システム導入の企画や戦略立案を行い、上流工程の中でも最もビジネス寄りのポジションになります。
論理的思考力やコミュニケーション力が強く求められます。
プロダクトマネージャー(PdM)
自社サービスの成長をリードする職種です。
ユーザー視点でプロダクトの方向性を決め、開発チームと連携しながら改善を進めていきます。
ビジネスと開発の両方を理解する必要がある高度なポジションです。
上流職は年収が高い傾向がありますが、その分「責任」と「求められるスキル」も大きくなります。
まずは現場経験を積んだうえで、徐々にステップアップしていくのが一般的なキャリアパスです。
次は、エンジニア以外でIT業界に関わる「ビジネス系職種」を見ていきましょう。
非エンジニア職(ビジネス系)の職種一覧
IT業界はエンジニアだけで成り立っているわけではなく、ビジネス系の職種も重要な役割を担っています。
サービスを「作る」だけでなく、「広げる」「売る」「改善する」といった工程も欠かせません。
その役割を担うのが、営業やマーケティングなどのビジネス系職種です。
ITスキルが必須ではないため、未経験からでも挑戦しやすい領域でもあります。
それぞれ役割は異なりますが、「ITサービスをビジネスとして成長させる」という点では共通しています。
IT営業
ITサービスやシステムを企業に提案・販売する職種です。
顧客の課題をヒアリングし、それに合った解決策を提示するため、提案力やコミュニケーション力が重要になります。
エンジニアと連携しながら案件を進めるケースも多いです。
Webマーケター
Web広告やSEOなどを活用して、サービスの集客を行う職種です。
データ分析をもとに改善を繰り返し、成果を数値で追う仕事になります。
ITとマーケティングの両方に興味がある人に向いています。
カスタマーサクセス
サービス導入後の顧客をサポートし、継続利用や満足度向上を目指す職種です。
単なるサポートではなく、顧客の成功体験を作ることがミッションになります。
SaaS企業などで特に重要視されている職種です。
ディレクター(Web/開発)
プロジェクトの進行管理や調整を担当する職種です。
エンジニアやデザイナーと連携しながら、成果物を完成まで導く役割を担います。
技術とビジネスの橋渡し的なポジションとも言えます。
ビジネス系職種は「IT×ビジネス」の視点でキャリアを築けるのが特徴です。
エンジニアとは違った形でIT業界に関わることができるため、自分の強みを活かせる分野を選ぶことが重要です。

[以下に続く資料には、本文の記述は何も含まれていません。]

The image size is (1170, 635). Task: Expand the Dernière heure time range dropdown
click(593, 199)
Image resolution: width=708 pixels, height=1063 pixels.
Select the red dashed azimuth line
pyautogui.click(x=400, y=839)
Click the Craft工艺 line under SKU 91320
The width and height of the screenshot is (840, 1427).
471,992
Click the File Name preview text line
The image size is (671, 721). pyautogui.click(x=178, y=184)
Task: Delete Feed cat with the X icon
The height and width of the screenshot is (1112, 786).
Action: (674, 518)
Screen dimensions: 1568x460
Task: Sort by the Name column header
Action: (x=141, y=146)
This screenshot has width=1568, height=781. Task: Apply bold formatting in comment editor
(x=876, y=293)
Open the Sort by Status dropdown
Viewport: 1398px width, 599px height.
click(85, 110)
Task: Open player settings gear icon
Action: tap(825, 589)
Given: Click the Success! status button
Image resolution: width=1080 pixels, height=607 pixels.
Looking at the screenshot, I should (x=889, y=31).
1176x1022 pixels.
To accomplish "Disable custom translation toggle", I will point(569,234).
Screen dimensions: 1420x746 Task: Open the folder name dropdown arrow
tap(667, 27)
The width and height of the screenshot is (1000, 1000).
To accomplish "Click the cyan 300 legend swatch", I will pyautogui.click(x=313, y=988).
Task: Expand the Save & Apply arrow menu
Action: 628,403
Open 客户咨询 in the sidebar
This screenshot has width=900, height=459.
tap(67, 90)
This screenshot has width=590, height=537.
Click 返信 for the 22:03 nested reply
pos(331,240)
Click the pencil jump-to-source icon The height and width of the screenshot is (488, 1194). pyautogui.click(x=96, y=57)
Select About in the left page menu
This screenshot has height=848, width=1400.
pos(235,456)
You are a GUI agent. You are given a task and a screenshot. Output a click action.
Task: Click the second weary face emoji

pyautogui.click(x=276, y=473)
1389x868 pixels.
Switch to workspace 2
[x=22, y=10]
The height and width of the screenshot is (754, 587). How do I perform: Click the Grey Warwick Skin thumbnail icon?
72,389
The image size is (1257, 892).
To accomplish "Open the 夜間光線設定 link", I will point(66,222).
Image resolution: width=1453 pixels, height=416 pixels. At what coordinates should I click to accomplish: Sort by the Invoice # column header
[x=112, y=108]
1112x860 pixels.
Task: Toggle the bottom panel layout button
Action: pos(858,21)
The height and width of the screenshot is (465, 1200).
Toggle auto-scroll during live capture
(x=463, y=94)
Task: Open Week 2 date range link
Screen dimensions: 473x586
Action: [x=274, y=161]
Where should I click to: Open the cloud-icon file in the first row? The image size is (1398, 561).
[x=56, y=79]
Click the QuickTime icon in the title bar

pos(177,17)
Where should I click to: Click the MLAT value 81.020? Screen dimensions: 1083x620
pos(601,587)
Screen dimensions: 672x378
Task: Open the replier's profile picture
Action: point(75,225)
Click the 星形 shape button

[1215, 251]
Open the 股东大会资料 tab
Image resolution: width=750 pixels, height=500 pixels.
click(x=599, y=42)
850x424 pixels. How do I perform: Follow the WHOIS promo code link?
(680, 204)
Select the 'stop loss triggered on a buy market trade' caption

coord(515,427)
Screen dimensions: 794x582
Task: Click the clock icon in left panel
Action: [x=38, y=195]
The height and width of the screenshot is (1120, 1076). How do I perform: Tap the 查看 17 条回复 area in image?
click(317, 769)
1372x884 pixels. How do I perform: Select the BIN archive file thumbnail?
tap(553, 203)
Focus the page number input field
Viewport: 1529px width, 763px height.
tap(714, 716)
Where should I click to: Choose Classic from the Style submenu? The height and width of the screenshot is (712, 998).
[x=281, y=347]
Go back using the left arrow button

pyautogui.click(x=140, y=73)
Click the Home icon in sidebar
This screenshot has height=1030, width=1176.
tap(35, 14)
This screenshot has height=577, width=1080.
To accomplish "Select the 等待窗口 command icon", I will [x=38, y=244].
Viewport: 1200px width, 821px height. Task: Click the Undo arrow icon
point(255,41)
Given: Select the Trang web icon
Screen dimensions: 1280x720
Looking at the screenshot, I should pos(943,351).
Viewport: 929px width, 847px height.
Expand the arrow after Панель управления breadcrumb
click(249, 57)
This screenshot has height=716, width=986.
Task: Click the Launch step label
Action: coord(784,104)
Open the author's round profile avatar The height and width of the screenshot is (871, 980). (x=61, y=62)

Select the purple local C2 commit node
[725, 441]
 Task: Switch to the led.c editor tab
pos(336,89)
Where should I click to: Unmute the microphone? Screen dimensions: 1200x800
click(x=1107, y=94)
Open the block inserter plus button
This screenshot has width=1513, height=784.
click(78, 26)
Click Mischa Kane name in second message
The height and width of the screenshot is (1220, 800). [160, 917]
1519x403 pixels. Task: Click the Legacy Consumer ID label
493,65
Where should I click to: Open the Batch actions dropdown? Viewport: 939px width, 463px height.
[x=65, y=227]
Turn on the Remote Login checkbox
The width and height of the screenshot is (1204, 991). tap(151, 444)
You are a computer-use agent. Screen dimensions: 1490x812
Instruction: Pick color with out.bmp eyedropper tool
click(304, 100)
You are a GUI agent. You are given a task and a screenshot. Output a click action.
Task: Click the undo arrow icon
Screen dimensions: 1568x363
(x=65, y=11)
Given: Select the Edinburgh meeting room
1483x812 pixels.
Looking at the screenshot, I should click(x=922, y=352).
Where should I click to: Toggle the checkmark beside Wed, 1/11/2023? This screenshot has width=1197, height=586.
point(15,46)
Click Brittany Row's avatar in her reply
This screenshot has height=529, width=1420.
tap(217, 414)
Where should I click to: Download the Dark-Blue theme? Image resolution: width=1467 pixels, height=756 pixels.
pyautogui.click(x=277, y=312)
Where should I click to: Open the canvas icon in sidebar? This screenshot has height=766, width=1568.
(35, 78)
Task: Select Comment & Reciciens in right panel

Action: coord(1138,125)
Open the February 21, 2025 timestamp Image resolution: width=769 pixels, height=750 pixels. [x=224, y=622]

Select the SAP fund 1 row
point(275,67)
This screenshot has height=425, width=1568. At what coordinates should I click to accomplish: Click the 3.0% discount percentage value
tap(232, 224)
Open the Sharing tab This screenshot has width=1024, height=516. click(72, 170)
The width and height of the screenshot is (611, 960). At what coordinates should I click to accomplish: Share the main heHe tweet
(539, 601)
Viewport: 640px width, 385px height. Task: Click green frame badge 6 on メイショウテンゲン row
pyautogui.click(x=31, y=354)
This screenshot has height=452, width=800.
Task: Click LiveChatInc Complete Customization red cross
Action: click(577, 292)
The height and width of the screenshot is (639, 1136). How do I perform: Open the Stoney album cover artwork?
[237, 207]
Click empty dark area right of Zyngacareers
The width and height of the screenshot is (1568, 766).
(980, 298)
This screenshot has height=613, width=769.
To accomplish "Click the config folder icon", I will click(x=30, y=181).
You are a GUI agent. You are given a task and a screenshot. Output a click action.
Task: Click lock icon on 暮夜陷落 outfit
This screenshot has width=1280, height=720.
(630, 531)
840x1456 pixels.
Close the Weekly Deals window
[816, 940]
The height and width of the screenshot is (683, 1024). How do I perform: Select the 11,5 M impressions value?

次は、未経験からでも比較的挑戦しやすい職種について解説していきます。
未経験から目指しやすい職種
IT業界は未経験からでも挑戦可能ですが、職種によって難易度は大きく異なります。
いきなり高難易度の職種を目指すよりも、入りやすいポジションからキャリアを積むことが現実的です。
ここでは、未経験からでも比較的スタートしやすい職種を紹介します。
これらの職種は、実務経験がなくても採用されやすく、IT業界への入り口として選ばれることが多いです。
テスター(品質保証)
システムやアプリの動作確認を行う職種です。
仕様通りに動くかをチェックし、不具合を見つけるのが主な業務になります。
専門的な開発スキルがなくても始めやすいため、未経験の入り口として人気があります。
ヘルプデスク/ITサポート
社内外のユーザーからの問い合わせ対応を行う職種です。
PCトラブルやシステムの使い方などをサポートし、IT知識を実務で身につけられる環境が特徴です。
コミュニケーション力が求められる仕事でもあります。
社内SE
企業内のIT環境を支えるポジションで、未経験可の求人も一定数あります。
システム管理やサポート業務が中心となり、比較的落ち着いた働き方ができる点が魅力です。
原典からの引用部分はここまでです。